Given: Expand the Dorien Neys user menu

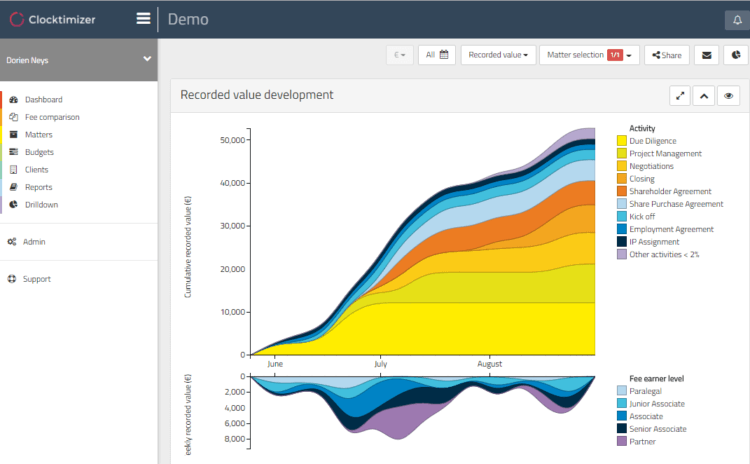Looking at the screenshot, I should [x=78, y=60].
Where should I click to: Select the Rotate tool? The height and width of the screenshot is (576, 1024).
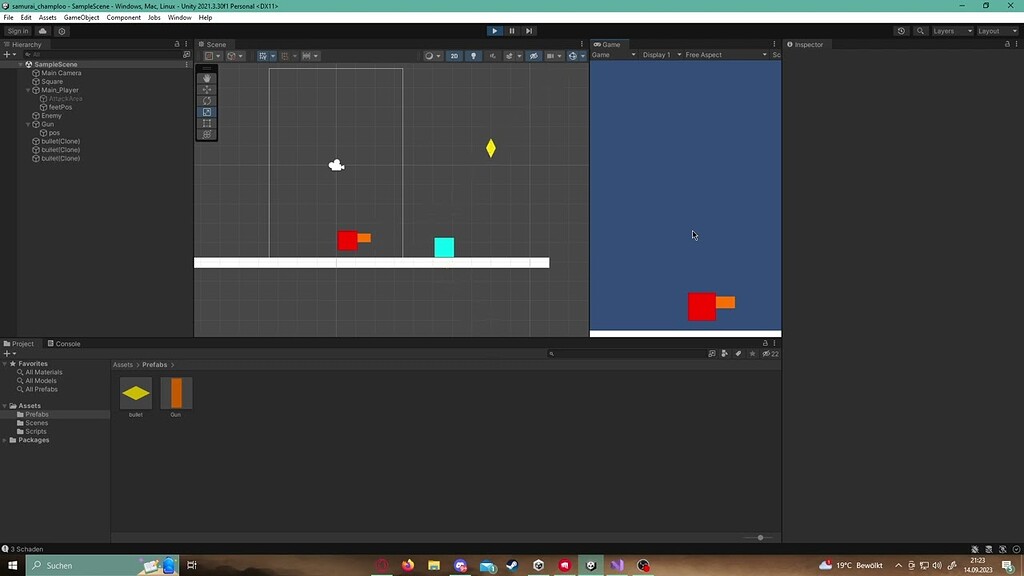click(x=206, y=100)
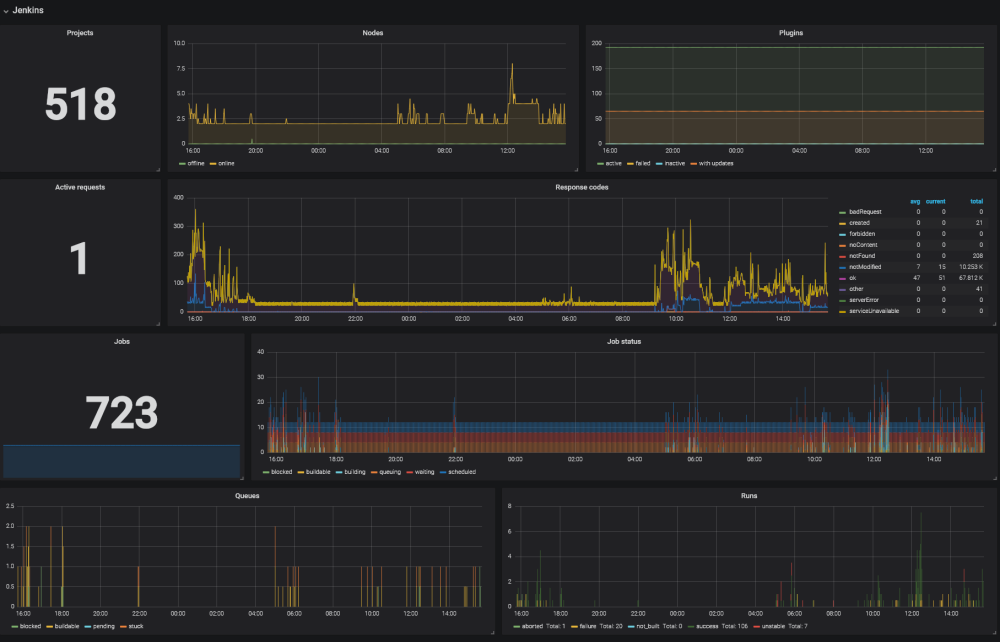Click the notModified legend color marker
The image size is (1000, 642).
[x=843, y=267]
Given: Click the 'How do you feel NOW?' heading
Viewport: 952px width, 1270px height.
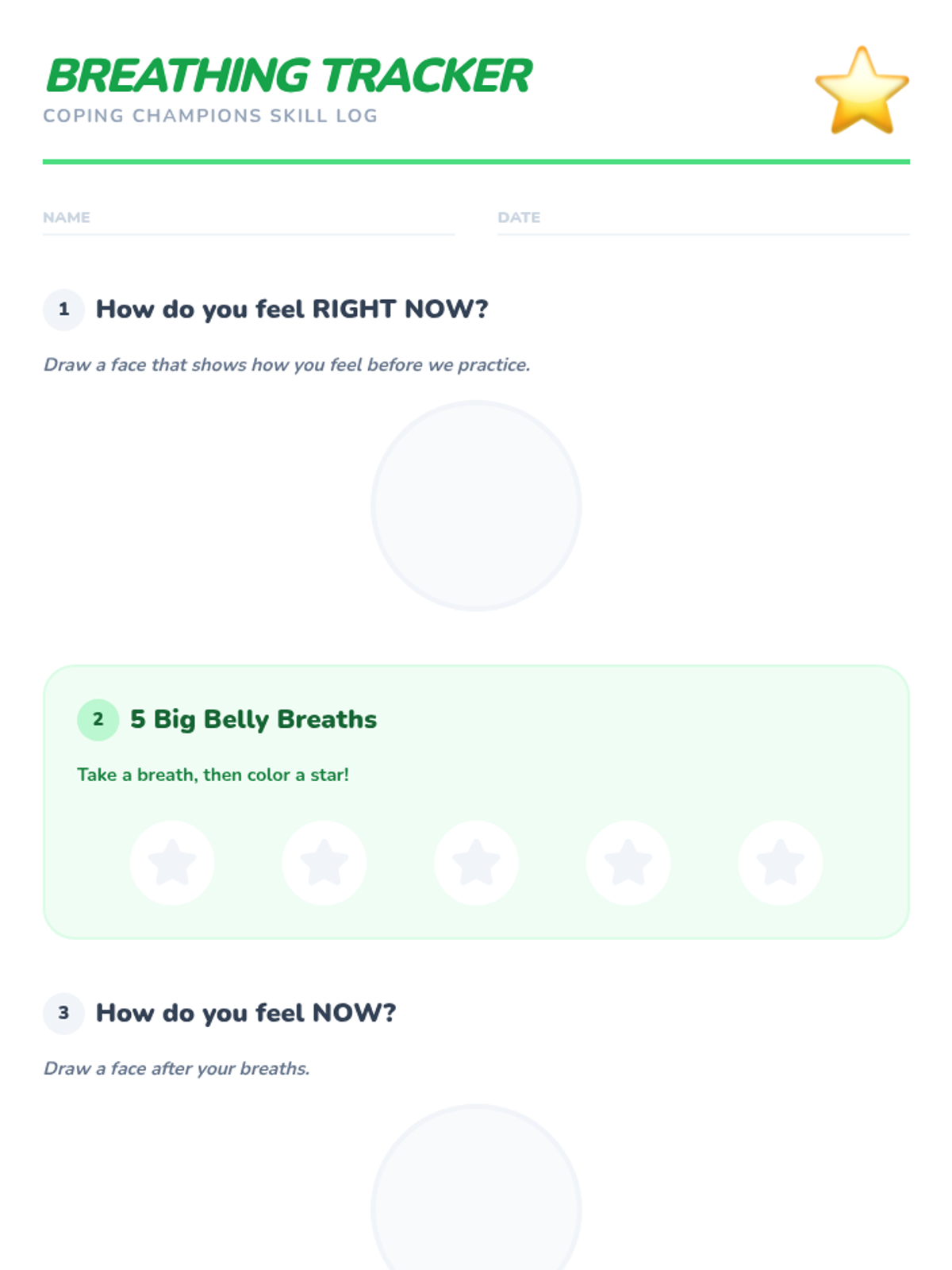Looking at the screenshot, I should pos(246,1014).
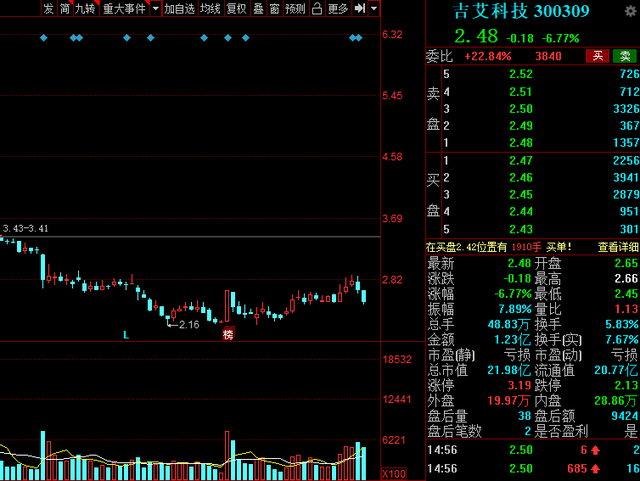The height and width of the screenshot is (481, 640).
Task: Open the settings gear beside stock code
Action: [x=631, y=11]
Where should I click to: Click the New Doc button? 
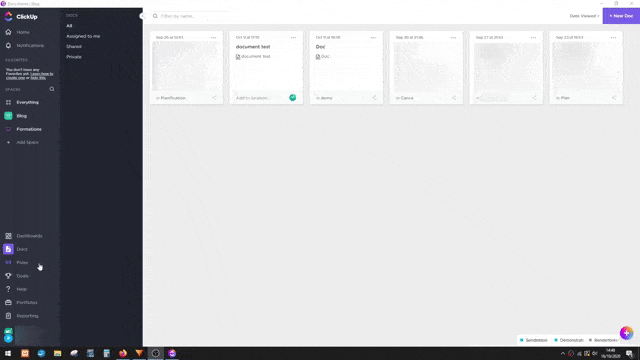pyautogui.click(x=621, y=16)
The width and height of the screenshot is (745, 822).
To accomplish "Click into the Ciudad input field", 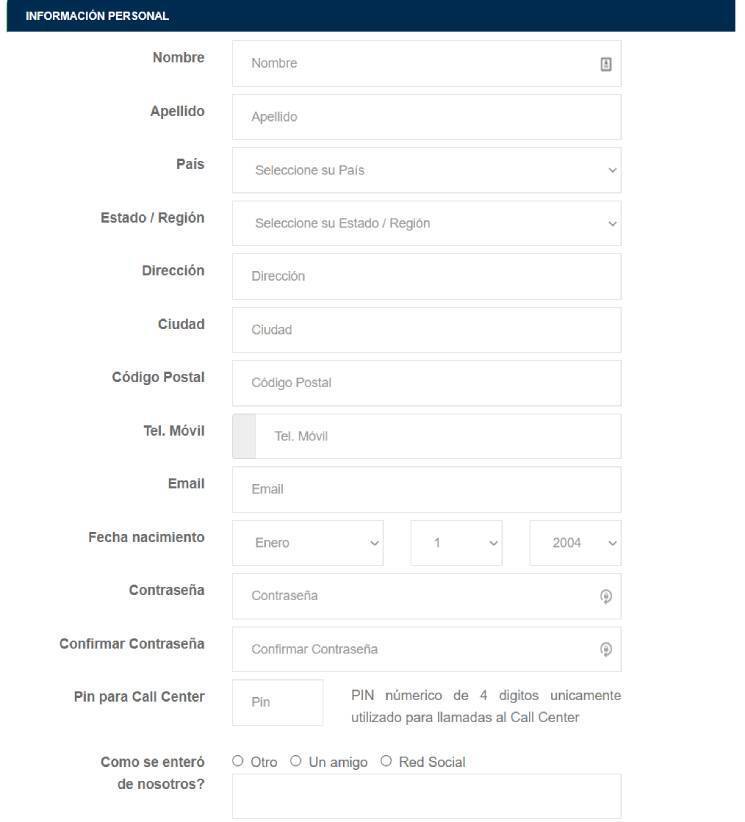I will coord(427,330).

+ + + + +

-- Instructions for the task --
Starting at the top of the listing above, reproduce each line up to and including the one with "Given: Click the"; omit the pictures.

-- Expected output --
Given: Expand the Dorien Neys user menu

Looking at the screenshot, I should [x=78, y=60].
Where should I click to: Select the Rotate tool? The height and width of the screenshot is (576, 1024).
click(x=206, y=100)
Click the notModified legend color marker
The image size is (1000, 642).
[x=843, y=267]
Given: Click the 'How do you feel NOW?' heading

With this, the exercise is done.